Michel élève également des chevaux de la race locale – Houtan, une race de poney très rustique originaire des Carpates.
Il reste environ 500 cochons laineux dans toutes les Carpates, dont 50 sont à Michel. Il est aussi éleveur de la moitié de la population des buffles des Carpates, si ce n’est pas plus.

Les routes ici sont en très mauvais état, pas de traces de bitume. Après la pluie, le sol argileux colle terriblement aux chaussures, mais Michel voit ça comme quelque chose de positif: il y a très peu de gens qui peuvent ainsi venir jusqu’ici. La seule route qui a l’air plutôt correct amène au monastère et génère aussi des ordures qui se propagent dans les prairies.

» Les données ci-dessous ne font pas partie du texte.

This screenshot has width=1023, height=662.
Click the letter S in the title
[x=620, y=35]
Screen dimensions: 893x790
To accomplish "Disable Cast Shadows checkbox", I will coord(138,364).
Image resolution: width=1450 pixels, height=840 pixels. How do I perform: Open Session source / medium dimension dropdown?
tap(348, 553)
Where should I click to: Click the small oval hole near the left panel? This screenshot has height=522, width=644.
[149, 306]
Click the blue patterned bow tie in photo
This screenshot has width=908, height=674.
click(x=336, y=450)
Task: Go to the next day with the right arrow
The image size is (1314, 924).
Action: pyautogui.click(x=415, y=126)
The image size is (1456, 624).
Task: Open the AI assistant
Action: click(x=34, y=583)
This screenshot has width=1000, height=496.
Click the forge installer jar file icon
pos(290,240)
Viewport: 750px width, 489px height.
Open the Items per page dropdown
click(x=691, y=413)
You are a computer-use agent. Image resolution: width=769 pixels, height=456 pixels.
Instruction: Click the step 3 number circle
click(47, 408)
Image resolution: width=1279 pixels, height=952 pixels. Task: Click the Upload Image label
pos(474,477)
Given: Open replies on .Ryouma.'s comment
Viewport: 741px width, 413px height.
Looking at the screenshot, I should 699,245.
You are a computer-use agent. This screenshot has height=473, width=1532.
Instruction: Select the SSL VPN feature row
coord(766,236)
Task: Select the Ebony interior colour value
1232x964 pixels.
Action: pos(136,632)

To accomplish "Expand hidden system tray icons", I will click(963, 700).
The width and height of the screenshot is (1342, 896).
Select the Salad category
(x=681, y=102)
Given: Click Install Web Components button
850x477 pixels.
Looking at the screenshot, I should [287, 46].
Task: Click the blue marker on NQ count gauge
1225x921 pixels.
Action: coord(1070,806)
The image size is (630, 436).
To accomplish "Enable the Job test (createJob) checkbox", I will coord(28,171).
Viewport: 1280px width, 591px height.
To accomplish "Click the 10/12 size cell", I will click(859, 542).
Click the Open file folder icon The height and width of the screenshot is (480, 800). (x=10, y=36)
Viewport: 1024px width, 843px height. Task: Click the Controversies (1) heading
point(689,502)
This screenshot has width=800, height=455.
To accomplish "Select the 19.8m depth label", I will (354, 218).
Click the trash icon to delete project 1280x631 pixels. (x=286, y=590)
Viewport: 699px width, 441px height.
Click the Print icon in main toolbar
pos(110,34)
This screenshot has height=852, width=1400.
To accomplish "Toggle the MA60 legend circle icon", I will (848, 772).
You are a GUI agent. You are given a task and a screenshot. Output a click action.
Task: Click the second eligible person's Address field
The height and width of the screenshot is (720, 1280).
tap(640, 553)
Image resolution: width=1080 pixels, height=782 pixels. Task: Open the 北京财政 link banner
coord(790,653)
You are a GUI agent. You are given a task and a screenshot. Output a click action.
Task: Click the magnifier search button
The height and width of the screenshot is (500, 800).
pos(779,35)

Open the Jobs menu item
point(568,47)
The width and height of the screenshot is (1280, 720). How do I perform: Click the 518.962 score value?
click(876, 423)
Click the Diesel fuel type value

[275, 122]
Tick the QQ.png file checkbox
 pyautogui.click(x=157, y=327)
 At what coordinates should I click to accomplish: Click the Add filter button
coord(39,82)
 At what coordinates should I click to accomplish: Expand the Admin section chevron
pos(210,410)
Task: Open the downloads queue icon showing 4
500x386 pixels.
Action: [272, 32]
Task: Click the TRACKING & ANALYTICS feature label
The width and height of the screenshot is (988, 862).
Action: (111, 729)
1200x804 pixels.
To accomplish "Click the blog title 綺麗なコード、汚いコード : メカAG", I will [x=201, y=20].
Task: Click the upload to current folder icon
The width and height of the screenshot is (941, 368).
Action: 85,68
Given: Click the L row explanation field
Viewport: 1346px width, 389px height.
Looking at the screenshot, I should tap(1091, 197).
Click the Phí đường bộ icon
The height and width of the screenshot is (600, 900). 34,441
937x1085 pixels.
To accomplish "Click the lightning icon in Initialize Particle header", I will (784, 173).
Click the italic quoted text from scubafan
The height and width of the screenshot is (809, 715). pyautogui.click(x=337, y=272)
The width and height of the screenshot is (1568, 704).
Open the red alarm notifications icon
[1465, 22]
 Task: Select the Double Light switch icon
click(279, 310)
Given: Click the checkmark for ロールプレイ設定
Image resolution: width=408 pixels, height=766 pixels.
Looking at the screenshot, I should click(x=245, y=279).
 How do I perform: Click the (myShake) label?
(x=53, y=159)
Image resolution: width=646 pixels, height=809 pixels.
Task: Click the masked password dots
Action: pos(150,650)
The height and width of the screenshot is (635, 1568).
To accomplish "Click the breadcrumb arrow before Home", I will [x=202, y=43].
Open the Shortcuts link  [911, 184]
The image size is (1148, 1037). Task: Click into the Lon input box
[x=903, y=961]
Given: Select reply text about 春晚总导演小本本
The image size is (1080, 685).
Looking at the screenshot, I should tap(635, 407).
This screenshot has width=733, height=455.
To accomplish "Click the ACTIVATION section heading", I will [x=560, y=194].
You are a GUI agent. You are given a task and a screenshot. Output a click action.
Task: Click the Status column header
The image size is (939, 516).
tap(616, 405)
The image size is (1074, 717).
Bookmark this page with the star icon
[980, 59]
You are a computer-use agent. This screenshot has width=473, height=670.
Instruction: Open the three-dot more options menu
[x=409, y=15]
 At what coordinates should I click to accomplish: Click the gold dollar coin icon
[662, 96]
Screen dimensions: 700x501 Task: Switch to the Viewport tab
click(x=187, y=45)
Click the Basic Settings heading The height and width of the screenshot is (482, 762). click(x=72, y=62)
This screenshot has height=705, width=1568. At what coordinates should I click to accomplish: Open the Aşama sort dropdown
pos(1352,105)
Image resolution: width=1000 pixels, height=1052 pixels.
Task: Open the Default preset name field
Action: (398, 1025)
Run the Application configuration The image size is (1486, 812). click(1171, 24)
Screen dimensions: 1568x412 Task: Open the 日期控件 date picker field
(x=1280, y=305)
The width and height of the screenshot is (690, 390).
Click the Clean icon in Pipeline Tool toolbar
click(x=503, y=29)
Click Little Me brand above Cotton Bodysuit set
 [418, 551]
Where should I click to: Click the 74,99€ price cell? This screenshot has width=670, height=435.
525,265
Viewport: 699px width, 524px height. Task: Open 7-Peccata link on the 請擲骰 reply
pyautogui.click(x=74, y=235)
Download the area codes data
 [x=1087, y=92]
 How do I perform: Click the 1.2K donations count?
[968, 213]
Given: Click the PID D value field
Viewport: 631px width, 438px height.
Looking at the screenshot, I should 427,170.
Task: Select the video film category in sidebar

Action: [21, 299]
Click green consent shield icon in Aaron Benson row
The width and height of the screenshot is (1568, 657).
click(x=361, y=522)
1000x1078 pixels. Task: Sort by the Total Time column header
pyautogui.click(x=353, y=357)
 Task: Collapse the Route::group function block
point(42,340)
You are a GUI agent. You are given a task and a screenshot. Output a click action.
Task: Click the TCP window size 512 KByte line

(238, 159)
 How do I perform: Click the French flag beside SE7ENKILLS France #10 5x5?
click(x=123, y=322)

Michel est toujours en quête de personnes qui souhaitent se joindre à lui. Pendant cinq ans, il vivait ici sans douche et sans grand confort de vie. Mais maintenant il voudrait créer une maison avec toutes les commodités, car tous les ans il y a ses parents qui viennent le voir. Eux, étant des hommes d’affaires en Allemagne, ils ont du mal à s’habituer à la crasse qui règne chez lui. Michel a plein de choses à faire. Voici comment un Allemand sans racines ukrainiennes est resté ici, a appris la langue locale, a appris à élever des animaux locaux et a su faire progresser son affaire dans les très difficiles conditions restrictives du régime post soviétique. Il est surpris par l’indifférence des locaux, mais il espère que tout ira pour le mieux.

— Je comprends bien sûr que les communistes ont tout changé ici. Ils ont déporté tous ceux qui avaient un esprit d’initiative et ont laissé ceux qui ne savaient qu’obéir. Quand je descends au village, je dis: “Mettez-vous à faire des choses par vous-même!” et au retour, j’entends: “Nous ne sommes pas doués”. Il leur manque toujours de quelque chose, ils n’ont jamais assez de temps. Je leur montre les possibilités qu’ils ont ici. Vivre avec des buffles dans la nature à côté d’un feu comme faisaient leurs ancêtres – c’était mon choix de vie. Mais les gens pensent que je travaille pour des fondations et que pour arriver à avoir leur propre activité, il faut que quelqu’un, une force suprême vienne chez eux et fasse tout pour eux.

Michel a une voix douce et agréable. Quand il parle, ses yeux émettent une lumière et dans ses paroles on ressent une énergie qui motive beaucoup. Michel nous offre du lait et du fromage au lait de bufflonne. Le lait nous semble très gras et le fromage a un goût fort mais agréable.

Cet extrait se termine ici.